For recommendations to use this clustering, perhaps someone who aims to open grocery or convenience stores in general should avoid Cluster 2 and 3 neighborhoods as grocery stores sell common items and over-competition may not be wanted in order for the business to thrive. 

Is it noted that with this clustering, it may be less helpful that expected as LA is a bustling city which has many amenities close to each other. To work around this characteristic of the area of discussion, there can be a few things that may be done. 

Further improvements that could be done down the road would be to reduce the distance in which foursquare fetches the venues from as perhaps some data from the neighborhoods have overlapped with each other due to the radius we have chosen.

There also may be too many venue categories that are too similar to each other. During the phase of venue collection, there were 326 venue categories collected. Perhaps some grouping of largely similar categories can be placed together; eg. 'Nightlife Spot' and 'Nightclub' can be one category; 'Supermarket' and 'Grocery Store' could also be placed together.

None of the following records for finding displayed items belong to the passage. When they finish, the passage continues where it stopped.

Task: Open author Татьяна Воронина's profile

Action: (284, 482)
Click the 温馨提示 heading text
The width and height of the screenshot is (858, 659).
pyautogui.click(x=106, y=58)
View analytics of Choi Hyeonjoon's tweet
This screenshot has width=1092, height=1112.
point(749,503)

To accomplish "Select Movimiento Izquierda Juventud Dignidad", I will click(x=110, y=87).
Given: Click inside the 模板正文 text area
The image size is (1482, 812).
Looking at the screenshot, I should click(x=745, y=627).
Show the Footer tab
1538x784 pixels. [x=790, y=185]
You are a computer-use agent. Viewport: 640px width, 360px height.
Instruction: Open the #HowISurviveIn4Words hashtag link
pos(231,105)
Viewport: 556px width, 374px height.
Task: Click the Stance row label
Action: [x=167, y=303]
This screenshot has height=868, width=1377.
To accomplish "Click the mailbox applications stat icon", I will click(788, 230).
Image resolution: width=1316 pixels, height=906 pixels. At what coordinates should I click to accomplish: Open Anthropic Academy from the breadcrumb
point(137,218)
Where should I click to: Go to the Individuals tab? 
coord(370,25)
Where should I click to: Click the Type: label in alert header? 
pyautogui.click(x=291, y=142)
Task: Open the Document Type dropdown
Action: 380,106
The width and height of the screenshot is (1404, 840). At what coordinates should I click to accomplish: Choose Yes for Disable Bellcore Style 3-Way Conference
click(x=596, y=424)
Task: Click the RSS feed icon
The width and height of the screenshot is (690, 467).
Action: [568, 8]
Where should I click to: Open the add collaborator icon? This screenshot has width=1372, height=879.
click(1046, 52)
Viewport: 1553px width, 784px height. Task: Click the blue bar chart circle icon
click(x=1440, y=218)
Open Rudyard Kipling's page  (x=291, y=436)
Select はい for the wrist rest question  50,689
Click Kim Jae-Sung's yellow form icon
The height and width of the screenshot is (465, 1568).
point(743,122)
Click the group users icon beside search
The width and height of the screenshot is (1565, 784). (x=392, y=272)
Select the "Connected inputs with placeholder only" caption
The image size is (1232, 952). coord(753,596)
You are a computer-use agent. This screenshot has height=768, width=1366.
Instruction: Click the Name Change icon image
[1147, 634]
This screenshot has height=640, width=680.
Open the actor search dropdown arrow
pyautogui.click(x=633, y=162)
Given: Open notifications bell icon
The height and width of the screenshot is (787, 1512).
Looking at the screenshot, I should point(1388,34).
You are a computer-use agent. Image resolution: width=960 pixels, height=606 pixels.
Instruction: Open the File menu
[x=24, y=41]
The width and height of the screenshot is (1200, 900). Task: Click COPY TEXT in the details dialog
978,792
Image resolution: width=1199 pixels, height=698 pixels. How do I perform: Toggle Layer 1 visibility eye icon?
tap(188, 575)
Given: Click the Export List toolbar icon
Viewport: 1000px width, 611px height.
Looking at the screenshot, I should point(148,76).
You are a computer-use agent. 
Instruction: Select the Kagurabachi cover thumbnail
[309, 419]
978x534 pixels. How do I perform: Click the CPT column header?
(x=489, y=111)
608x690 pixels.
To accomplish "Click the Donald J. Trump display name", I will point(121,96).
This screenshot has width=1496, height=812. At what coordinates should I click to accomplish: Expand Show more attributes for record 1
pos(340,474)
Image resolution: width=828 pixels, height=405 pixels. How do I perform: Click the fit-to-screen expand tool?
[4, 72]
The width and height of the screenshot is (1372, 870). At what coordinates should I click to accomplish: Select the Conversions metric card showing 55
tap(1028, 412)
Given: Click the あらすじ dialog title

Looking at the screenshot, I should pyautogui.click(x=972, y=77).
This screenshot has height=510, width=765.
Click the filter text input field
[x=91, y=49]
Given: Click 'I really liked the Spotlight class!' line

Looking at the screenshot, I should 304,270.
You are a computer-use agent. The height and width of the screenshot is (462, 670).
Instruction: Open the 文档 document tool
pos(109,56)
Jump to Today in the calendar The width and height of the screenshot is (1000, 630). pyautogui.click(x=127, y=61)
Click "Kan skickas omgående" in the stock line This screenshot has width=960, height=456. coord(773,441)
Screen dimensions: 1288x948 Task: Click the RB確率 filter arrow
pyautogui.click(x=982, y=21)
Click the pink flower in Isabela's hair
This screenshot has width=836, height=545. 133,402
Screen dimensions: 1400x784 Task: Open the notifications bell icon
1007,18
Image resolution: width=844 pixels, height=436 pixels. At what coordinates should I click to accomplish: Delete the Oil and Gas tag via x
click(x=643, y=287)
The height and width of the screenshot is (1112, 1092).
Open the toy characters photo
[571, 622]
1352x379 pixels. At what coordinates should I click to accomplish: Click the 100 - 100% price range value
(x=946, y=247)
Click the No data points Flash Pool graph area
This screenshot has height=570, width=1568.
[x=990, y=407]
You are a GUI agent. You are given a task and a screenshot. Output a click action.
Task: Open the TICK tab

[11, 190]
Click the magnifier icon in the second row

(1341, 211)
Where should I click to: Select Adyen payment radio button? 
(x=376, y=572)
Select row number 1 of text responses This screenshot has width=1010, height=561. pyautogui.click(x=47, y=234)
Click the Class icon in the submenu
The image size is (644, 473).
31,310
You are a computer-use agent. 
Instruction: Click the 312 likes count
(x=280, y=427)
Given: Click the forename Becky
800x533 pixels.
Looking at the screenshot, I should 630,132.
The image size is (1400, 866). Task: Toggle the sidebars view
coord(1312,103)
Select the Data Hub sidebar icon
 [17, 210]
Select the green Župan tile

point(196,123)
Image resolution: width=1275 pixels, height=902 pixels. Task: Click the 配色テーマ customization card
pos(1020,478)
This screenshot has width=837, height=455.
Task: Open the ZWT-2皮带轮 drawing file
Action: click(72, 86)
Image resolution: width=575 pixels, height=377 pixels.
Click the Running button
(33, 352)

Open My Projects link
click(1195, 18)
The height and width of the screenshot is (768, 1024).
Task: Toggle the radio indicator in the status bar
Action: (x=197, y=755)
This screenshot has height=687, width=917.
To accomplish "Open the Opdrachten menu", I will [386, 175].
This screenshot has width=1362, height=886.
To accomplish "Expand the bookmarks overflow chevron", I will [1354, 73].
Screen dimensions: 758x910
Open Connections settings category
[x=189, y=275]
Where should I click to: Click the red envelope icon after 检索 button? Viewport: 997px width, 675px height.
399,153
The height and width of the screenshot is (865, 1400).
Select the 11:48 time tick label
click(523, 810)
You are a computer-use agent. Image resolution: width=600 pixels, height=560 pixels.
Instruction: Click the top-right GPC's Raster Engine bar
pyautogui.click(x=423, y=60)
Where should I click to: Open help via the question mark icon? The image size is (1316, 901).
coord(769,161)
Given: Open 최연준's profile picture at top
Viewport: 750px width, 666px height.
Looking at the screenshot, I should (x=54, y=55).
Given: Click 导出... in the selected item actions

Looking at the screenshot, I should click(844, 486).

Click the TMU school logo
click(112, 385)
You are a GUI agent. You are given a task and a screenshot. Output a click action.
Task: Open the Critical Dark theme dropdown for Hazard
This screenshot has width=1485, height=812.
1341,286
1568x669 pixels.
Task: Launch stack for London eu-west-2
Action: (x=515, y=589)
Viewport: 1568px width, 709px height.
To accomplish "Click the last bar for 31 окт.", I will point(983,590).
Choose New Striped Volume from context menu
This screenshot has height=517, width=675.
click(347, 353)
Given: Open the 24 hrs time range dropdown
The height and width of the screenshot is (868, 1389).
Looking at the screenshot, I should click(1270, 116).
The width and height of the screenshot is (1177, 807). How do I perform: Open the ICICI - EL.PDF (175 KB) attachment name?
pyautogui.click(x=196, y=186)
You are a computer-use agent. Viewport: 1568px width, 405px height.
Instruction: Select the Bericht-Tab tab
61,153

Another geo-data source for venues other than foursquare could also be used for possibly better data as well.

## Conclusion

LA is a bustling city with many different types of people as well as all sorts of amenities. The purpose of this project has been met in the sense that we got a preliminary feel of what LA is like and how the results can further be refined if to be continued for actual business use.